- [WHAT NEEDS TO BE DONE]
Where the records below show the word "agent" in a line, please copy that line.

- [MATERIALS PROVIDED]
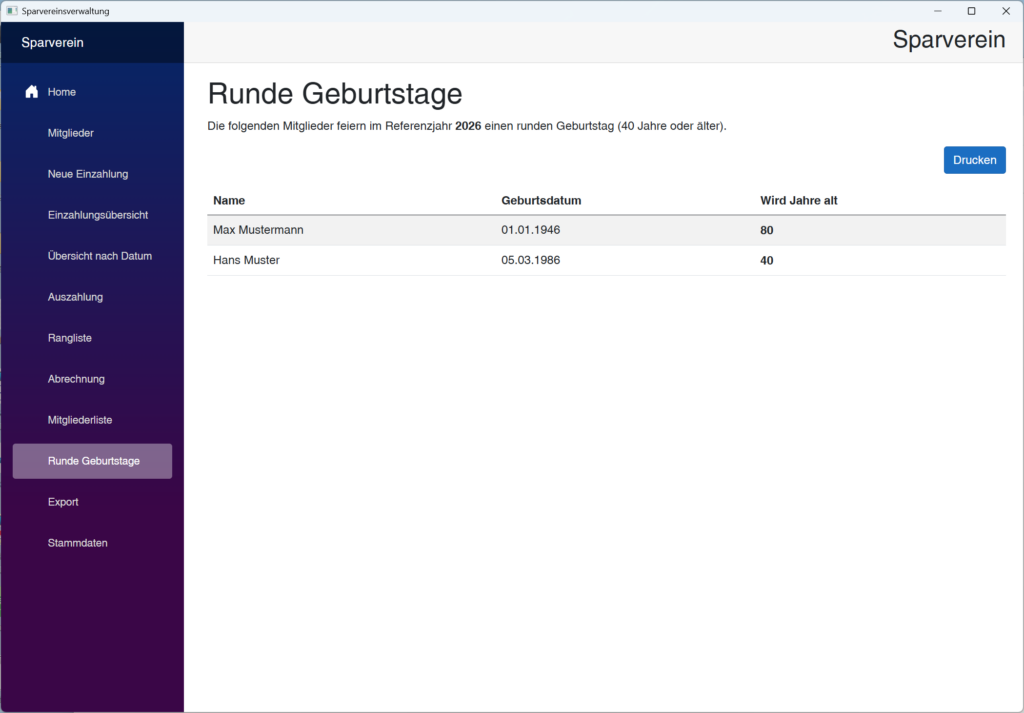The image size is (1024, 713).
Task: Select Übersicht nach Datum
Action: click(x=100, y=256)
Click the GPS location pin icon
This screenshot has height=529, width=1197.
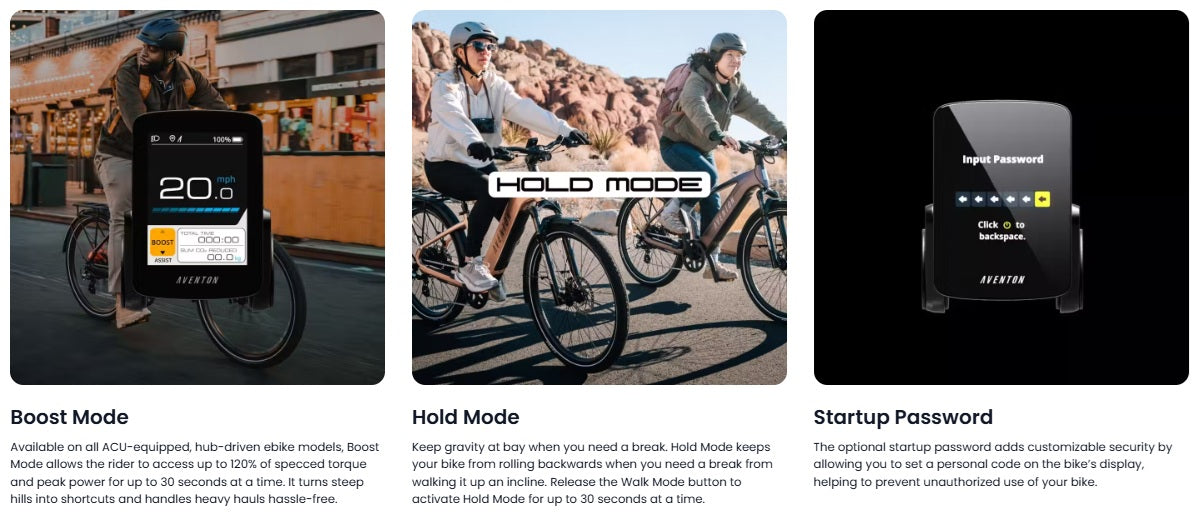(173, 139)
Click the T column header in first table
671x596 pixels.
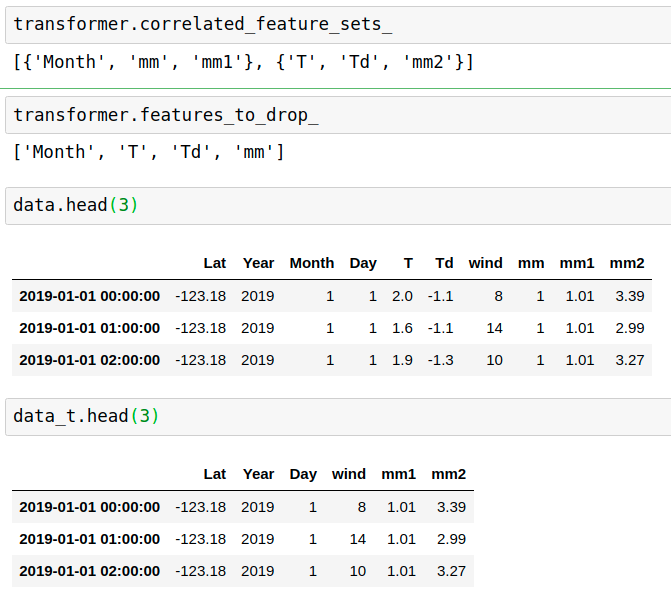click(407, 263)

---

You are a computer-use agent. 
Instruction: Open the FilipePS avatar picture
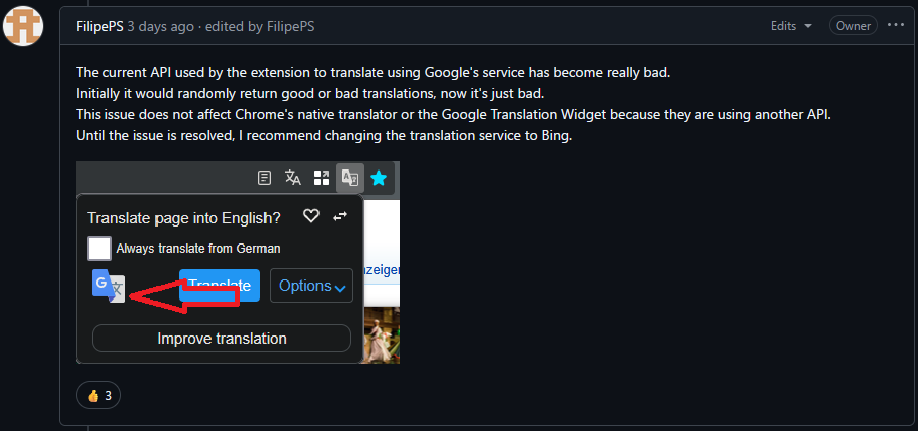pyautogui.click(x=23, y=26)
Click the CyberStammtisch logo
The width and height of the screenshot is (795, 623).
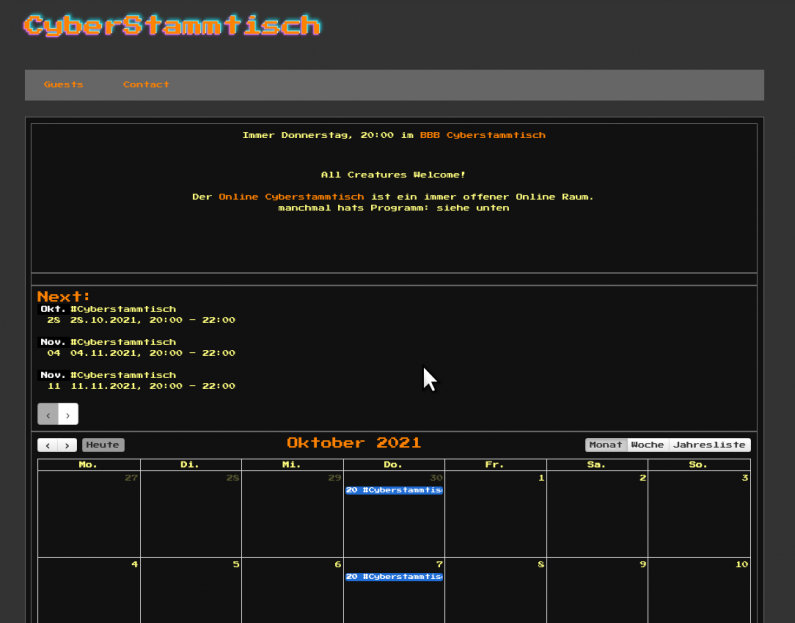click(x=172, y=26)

--

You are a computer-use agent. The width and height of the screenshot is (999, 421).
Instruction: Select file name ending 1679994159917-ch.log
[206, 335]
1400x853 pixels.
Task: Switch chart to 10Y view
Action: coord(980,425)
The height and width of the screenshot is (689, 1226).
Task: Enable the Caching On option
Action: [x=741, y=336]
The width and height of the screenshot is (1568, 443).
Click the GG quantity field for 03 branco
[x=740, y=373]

- [RESULT OF THE TASK]
You are a computer-use agent. 
You are a computer-use agent. The width and height of the screenshot is (999, 421).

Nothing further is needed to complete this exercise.